„Deine Worte sind weise, Papalagi“, sagte die Alte wieder. „Mit deiner Hilfe können wir vielleicht schon bald in unsere Hütten zurückkehren. Was schlägst du vor?“
Die Augen des Stammesältesten blickten in das narbige Gesicht des wandernden Mondes. Er sah die Berge der Götter darin, ihre Höhlen und die tiefen Schluchten, die sie dort bewohnten.
„Wir werden uns nicht verstecken“, sagte er leise. „Wir werden uns so verhalten, daß sie uns finden werden. Dann sehen wir weiter. Sie werden den Fautaua-Wasserfall finden, und wir werden ganz in der Nähe sein.“
„Wie willst du wissen, Papalagi, daß sie den Fautaua finden?“
Der alte Mann lächelte über sein runzeliges Gesicht.
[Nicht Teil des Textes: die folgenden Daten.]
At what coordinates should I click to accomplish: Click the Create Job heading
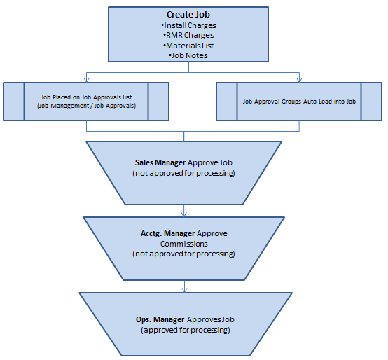point(188,15)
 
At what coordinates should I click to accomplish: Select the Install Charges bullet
point(188,25)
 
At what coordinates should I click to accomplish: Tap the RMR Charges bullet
point(188,36)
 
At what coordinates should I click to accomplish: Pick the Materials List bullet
point(188,46)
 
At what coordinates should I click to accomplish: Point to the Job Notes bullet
point(188,55)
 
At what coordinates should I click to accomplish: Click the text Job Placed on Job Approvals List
point(86,97)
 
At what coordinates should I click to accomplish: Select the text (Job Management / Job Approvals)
point(86,106)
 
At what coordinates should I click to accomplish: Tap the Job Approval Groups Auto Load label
point(299,102)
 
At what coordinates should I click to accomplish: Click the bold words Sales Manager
point(160,162)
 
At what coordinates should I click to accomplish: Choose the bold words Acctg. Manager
point(168,233)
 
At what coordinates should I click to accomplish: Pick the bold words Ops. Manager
point(160,319)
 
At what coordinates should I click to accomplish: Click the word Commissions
point(184,244)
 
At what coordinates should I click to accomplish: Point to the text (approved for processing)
point(186,330)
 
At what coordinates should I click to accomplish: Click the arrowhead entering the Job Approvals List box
point(86,80)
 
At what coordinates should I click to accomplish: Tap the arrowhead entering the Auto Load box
point(300,80)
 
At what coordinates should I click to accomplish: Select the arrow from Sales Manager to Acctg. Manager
point(184,211)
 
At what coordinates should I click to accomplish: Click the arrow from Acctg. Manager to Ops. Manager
point(184,286)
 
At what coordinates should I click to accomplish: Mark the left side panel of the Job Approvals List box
point(14,102)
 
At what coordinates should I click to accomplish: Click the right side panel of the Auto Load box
point(371,102)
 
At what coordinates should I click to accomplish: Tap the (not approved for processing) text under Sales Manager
point(183,173)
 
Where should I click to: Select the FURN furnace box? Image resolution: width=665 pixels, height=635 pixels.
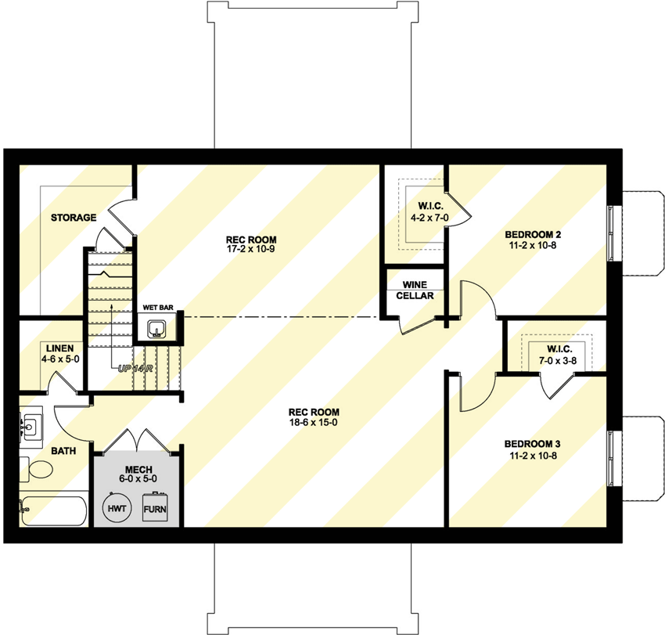(x=155, y=508)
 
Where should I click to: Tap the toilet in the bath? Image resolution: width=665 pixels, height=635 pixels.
(x=36, y=471)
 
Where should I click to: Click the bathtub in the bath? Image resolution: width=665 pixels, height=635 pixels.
(x=51, y=512)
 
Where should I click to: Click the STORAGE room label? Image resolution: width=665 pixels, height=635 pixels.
(x=74, y=217)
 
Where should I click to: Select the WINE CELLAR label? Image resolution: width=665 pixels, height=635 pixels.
(x=414, y=290)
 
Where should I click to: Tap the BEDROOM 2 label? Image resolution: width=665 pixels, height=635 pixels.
(x=533, y=234)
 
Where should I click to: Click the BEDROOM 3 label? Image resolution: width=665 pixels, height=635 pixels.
(x=533, y=443)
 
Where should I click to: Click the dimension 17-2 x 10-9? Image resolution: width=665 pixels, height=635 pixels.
(x=251, y=250)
„Jeder Fremde würde ihn finden. Man hört ihn sehr weit, und der Fautaua erweckt die Neugier. Man folgt ihm unbewußt, und so findet man ihn auch.“
Ja, dachte die Alte, der weise Papalagi findet auf alles eine Antwort, und sie zweifelte auch nicht an dem, was er sagte. Alles würde so eintreffen, wie der Papalagi es mit den Göttern absprach.
Die meisten schliefen jetzt, und nach einer Weile legte sich auch der Papalagi an jener Stelle hin, wo er die ganze Zeit gesessen hatte.
Gleich darauf schlief auch er unter dem warmen Dach des Himmels.
Als die Sonne aufging, war der Seewolf schon an Deck und sah zum Land hinüber.
Wie ein träges Tier hockte das Wrack der „Kap Hoorn“ immer noch auf dem Sand, und es schien mit jeder Stunde mehr zu verfallen.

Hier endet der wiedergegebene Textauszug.